Ce processus de rationalisation du monde est constitué de plusieurs jalons théoriques qui démontrent combien les hommes en sont marqués jusque dans leurs actions et leurs représentations. Celles-ci sont devenues plus systématiques et méthodiques en même temps que les principes gouvernant la vie des hommes se sont progressivement imprégnés de ce que Weber a défini comme « l'esprit du capitalisme ».
Cette rationalisation orientée vers l'action pratique, c'est-à-dire la volonté de contrôle et de domination systématique de la nature et des hommes, se retrouve dans toutes les sphères de nos sociétés, à commencer par la sphère professionnelle. Si le rationalisme a d'abord été un modèle bénéfique et fécond pour la recherche scientifique, et que la sphère économique s'est convertie à ce modèle structurel, l'ensemble des sphères de l'action n'en a pas moins été affecté, à commencer par les actions sociales élémentaires et les relations interpersonnelles. Ce processus de rationalisation a en effet pour conséquence le développement d'actions de type rationnelle en finalité (Weber), où le seul critère de détermination des moyens et des buts sera l'efficacité, et non leur contenu moral, par exemple. Et c'est précisément là que le bât blesse : cela tend à rendre les relations sociales à la fois impersonnelles, instrumentales et utilitaires. Les acteurs auraient tendance à ne se considérer que comme des moyens impersonnels dans la poursuite de fins bien définies.

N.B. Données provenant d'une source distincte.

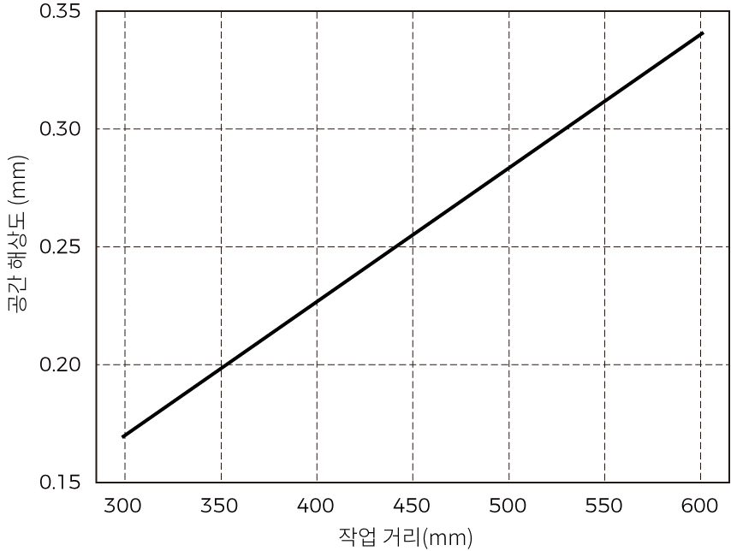This screenshot has height=551, width=731.
Task: Click the 400 x-axis tick label
Action: coord(317,506)
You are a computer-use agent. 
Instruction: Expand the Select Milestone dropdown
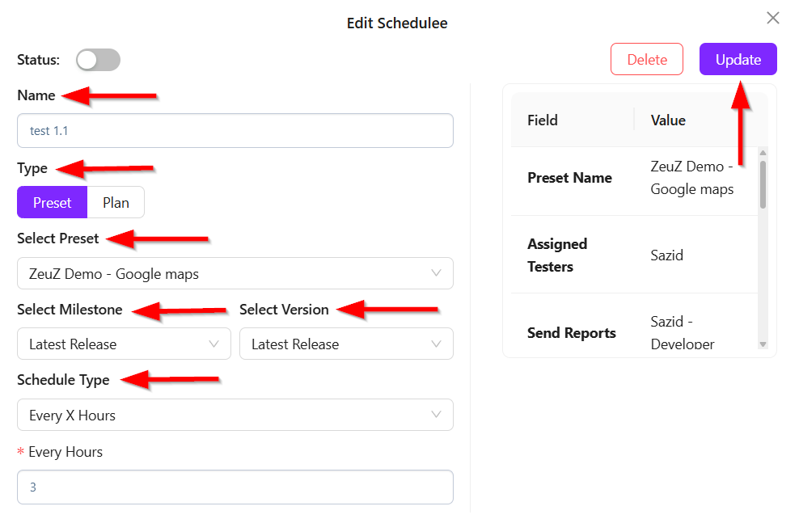(x=124, y=344)
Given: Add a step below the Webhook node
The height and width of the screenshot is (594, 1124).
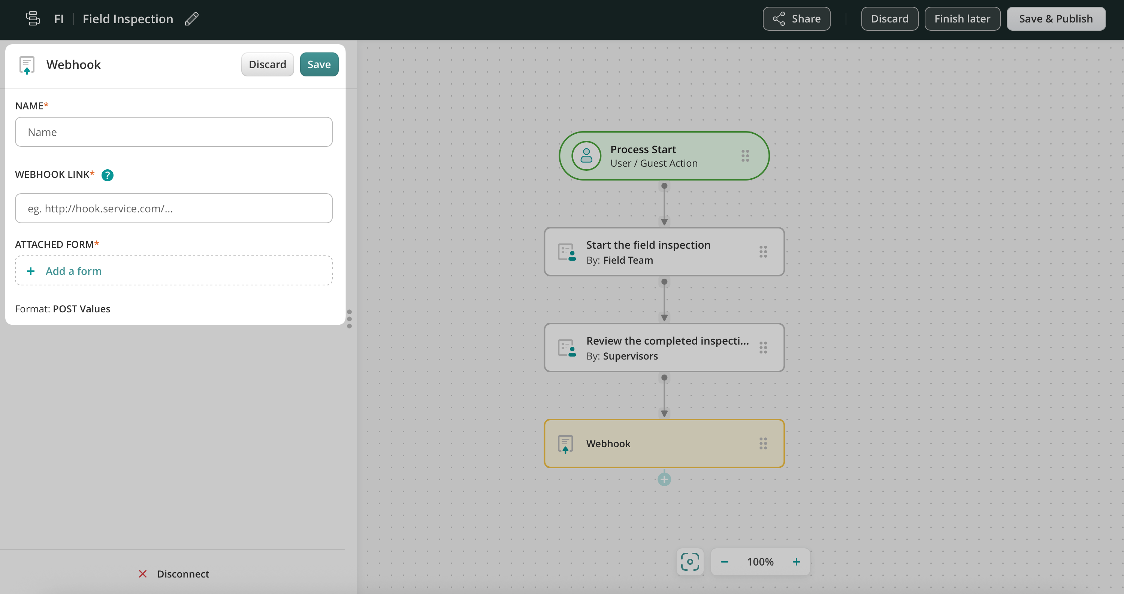Looking at the screenshot, I should point(664,480).
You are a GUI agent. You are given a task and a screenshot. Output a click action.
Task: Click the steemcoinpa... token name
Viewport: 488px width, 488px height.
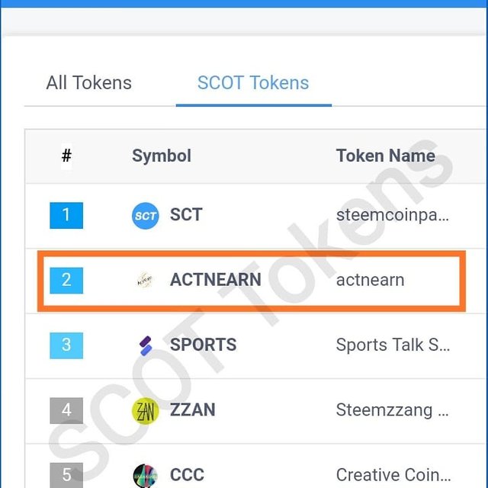393,215
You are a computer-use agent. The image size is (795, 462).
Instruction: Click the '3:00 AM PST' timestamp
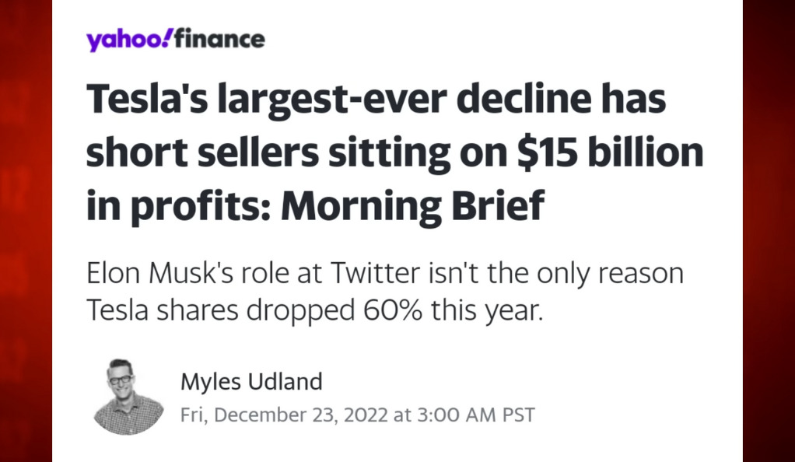click(x=475, y=415)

Cette stratégie utile qui contribue à réduire l'individu à sa seule fonction participe d'un phénomène plus englobant d'appauvrissement de la vie, que Weber a défini comme « désenchantement du monde ». Le monde, uniquement régi par la causalité rationnelle, en vient à être considéré comme dépourvu de sens, étant un pur mécanisme sans intention. Le sens de l'existence, la signification fondamentale du monde disparaît pour l'homme moderne, dans un univers saturé de rationalité. Les choses de la vie quotidienne deviennent insignifiantes. Car en effet pour qui compte plier la réalité à la seule rationalité, autrement dit pour qui entend figer le mouvement du vivant dans un mécanisme, tout ce qui a trait au sens véritable et à son épanouissement, s'en trouve étouffé. Les conditions même de possibilité du bonheur et du sens sont ébranlées : le passage de l'organique au mécanique opéré par l' « épuration rationnelle » conduit à la perte de la chair, de l'affect, de l'expérience de vie et des émotions associées. Le « corps subjectif » (M. Henry) est perverti par une logique qui fait fi de son expérience véritable, la seule qui soit à même de conférer un sens véritable et authentique à son existence. Le sujet devient un acteur qui se conforme à sa fonction. Ce qui fait la singularité même de l'humain est oublié, voire nié dans le processus qui fait de l'humain même un objet, une chose, un outil. Ses rapports à autrui, à l'argent, au désir, aux actions, au temps sont modifiés par une telle emprise de la rationalité conçue non pas seulement comme moyen mais aussi comme finalité.
Cette réification de l'homme n'est cependant pas une fatalité, il existe encore des possibilités d'épanouissement de l'humain dans sa spécificité, toujours déjà des interstices de vie sont à creuser dans ce que Nietzsche appelle le « désert de la Modernité ».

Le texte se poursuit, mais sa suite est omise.